Il 7 gennaio 1797 nasce il Tricolore

Il tricolore italiano quale bandiera nazionale nasce a Reggio Emilia il 7 gennaio 1797, con decreto del Parlamento della Repubblica Cispadana

Il 7 gennaio 1797 a Reggio Emilia nasce ufficialmente il Tricolore, destinato a diventare il simbolo dell’identità nazionale. In quel giorno, il Parlamento della Repubblica Cispadana, su proposta del deputato Giuseppe Compagnoni, decretò l’adozione di una bandiera a 3 colori – verde, bianco e rosso – da utilizzare anche nella coccarda, rendendola un segno condiviso da tutti i cittadini. La scelta dei colori non fu casuale. Nell’Italia attraversata dalle armate napoleoniche, le nuove repubbliche di ispirazione giacobina adottavano vessilli tricolori, ispirati al modello francese. Il verde, il bianco e il rosso erano già presenti negli stendardi delle legioni militari italiane che affiancavano l’esercito di Bonaparte: colori profondamente radicati soprattutto in Lombardia, dove richiamavano lo stemma di Milano e le uniformi della Guardia civica.
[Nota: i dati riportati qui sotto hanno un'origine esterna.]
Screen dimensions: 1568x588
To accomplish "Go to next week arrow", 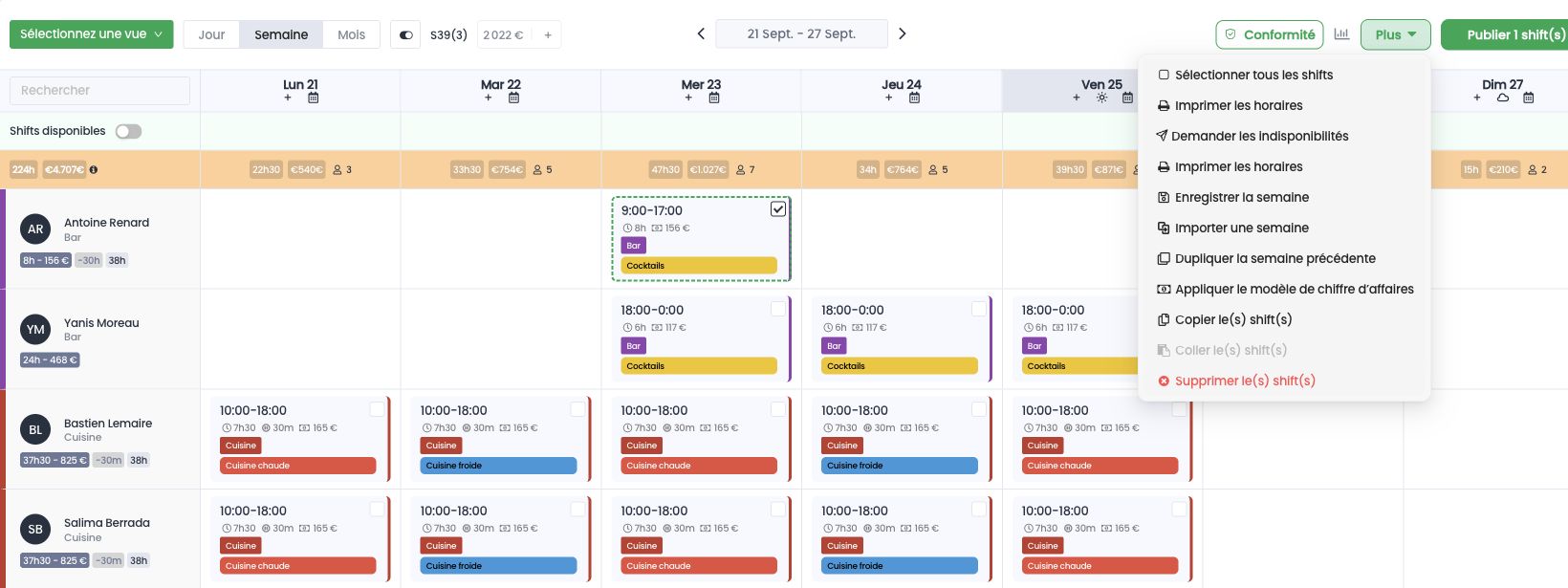I will point(902,33).
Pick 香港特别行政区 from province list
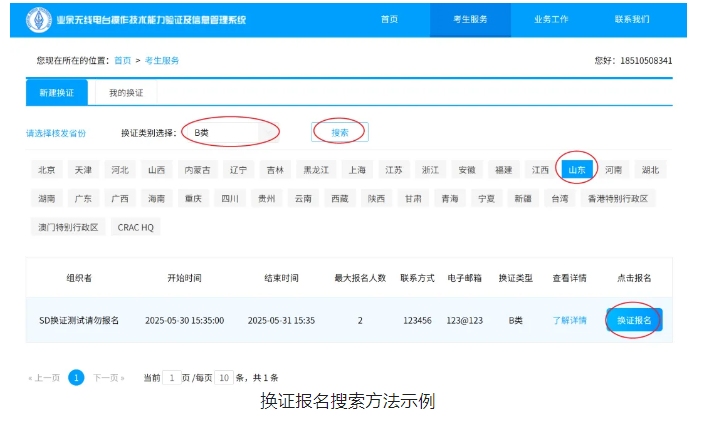726x421 pixels. pos(618,199)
Da allora il Tricolore accompagnò i momenti più intensi della storia nazionale. Soppresso durante la Restaurazione, tornò a sventolare nei moti risorgimentali come emblema di libertà e unità, fino a diventare bandiera del Regno d’Italia nel 1861. Con la nascita della Repubblica, nel 1946, il verde, il bianco e il rosso furono definitivamente consacrati dalla Costituzione come simbolo della nazione.